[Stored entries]
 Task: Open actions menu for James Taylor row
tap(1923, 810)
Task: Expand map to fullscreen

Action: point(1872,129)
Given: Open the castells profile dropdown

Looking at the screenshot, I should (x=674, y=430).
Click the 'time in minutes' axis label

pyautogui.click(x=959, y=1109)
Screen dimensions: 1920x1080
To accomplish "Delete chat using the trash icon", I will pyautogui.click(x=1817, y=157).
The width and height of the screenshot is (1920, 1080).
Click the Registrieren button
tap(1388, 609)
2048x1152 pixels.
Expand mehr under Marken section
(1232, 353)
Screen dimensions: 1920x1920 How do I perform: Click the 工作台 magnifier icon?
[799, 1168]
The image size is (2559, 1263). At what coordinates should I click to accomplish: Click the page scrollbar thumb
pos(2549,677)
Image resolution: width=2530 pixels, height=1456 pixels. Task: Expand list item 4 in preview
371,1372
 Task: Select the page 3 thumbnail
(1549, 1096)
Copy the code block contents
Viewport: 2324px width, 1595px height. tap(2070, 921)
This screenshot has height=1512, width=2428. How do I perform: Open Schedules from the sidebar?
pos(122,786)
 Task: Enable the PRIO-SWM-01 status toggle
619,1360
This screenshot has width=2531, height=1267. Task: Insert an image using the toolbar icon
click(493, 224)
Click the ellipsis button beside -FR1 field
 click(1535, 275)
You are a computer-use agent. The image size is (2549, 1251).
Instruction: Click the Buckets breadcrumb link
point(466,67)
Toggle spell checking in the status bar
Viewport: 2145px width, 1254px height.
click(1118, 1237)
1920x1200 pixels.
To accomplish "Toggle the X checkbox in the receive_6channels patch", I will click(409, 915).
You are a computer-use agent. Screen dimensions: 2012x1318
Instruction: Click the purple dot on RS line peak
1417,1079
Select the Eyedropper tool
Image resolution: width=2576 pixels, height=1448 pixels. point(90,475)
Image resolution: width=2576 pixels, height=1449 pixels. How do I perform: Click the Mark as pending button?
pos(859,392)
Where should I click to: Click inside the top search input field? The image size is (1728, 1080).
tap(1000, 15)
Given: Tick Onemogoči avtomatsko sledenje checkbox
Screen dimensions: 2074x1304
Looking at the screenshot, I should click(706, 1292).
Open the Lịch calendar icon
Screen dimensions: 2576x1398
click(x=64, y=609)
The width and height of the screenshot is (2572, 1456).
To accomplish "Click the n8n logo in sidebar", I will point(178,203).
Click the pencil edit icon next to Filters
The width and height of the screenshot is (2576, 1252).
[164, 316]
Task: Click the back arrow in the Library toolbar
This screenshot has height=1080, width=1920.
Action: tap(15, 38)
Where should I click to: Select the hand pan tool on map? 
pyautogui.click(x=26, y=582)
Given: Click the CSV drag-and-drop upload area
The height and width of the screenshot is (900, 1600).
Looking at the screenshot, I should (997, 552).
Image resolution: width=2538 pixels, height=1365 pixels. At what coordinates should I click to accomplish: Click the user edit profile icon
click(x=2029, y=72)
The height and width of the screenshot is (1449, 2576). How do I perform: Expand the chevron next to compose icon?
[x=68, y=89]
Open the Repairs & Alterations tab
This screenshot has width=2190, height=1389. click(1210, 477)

— The problem —
Every record shown above should appear again in your answer, unchanged.

— Your solution —
 Task: Open actions menu for James Taylor row
tap(1923, 810)
Task: Expand map to fullscreen

Action: point(1872,129)
Given: Open the castells profile dropdown

Looking at the screenshot, I should (x=674, y=430).
Click the 'time in minutes' axis label

pyautogui.click(x=959, y=1109)
Screen dimensions: 1920x1080
To accomplish "Delete chat using the trash icon", I will pyautogui.click(x=1817, y=157).
The width and height of the screenshot is (1920, 1080).
Click the Registrieren button
tap(1388, 609)
2048x1152 pixels.
Expand mehr under Marken section
(1232, 353)
Screen dimensions: 1920x1920 How do I perform: Click the 工作台 magnifier icon?
[799, 1168]
The image size is (2559, 1263). At what coordinates should I click to accomplish: Click the page scrollbar thumb
pos(2549,677)
Image resolution: width=2530 pixels, height=1456 pixels. Task: Expand list item 4 in preview
371,1372
 Task: Select the page 3 thumbnail
(1549, 1096)
Copy the code block contents
Viewport: 2324px width, 1595px height. tap(2070, 921)
This screenshot has height=1512, width=2428. How do I perform: Open Schedules from the sidebar?
pos(122,786)
 Task: Enable the PRIO-SWM-01 status toggle
619,1360
This screenshot has width=2531, height=1267. Task: Insert an image using the toolbar icon
click(493, 224)
Click the ellipsis button beside -FR1 field
 click(1535, 275)
You are a computer-use agent. The image size is (2549, 1251).
Instruction: Click the Buckets breadcrumb link
point(466,67)
Toggle spell checking in the status bar
Viewport: 2145px width, 1254px height.
click(1118, 1237)
1920x1200 pixels.
To accomplish "Toggle the X checkbox in the receive_6channels patch", I will click(409, 915).
You are a computer-use agent. Screen dimensions: 2012x1318
Instruction: Click the purple dot on RS line peak
1417,1079
Select the Eyedropper tool
Image resolution: width=2576 pixels, height=1448 pixels. point(90,475)
Image resolution: width=2576 pixels, height=1449 pixels. How do I perform: Click the Mark as pending button?
pos(859,392)
Where should I click to: Click inside the top search input field? The image size is (1728, 1080).
tap(1000, 15)
Given: Tick Onemogoči avtomatsko sledenje checkbox
Screen dimensions: 2074x1304
Looking at the screenshot, I should click(706, 1292).
Open the Lịch calendar icon
Screen dimensions: 2576x1398
click(x=64, y=609)
The width and height of the screenshot is (2572, 1456).
To accomplish "Click the n8n logo in sidebar", I will point(178,203).
Click the pencil edit icon next to Filters
The width and height of the screenshot is (2576, 1252).
[164, 316]
Task: Click the back arrow in the Library toolbar
This screenshot has height=1080, width=1920.
Action: tap(15, 38)
Where should I click to: Select the hand pan tool on map? 
pyautogui.click(x=26, y=582)
Given: Click the CSV drag-and-drop upload area
The height and width of the screenshot is (900, 1600).
Looking at the screenshot, I should (997, 552).
Image resolution: width=2538 pixels, height=1365 pixels. At what coordinates should I click to accomplish: Click the user edit profile icon
click(x=2029, y=72)
The height and width of the screenshot is (1449, 2576). How do I perform: Expand the chevron next to compose icon?
[x=68, y=89]
Open the Repairs & Alterations tab
This screenshot has width=2190, height=1389. click(1210, 477)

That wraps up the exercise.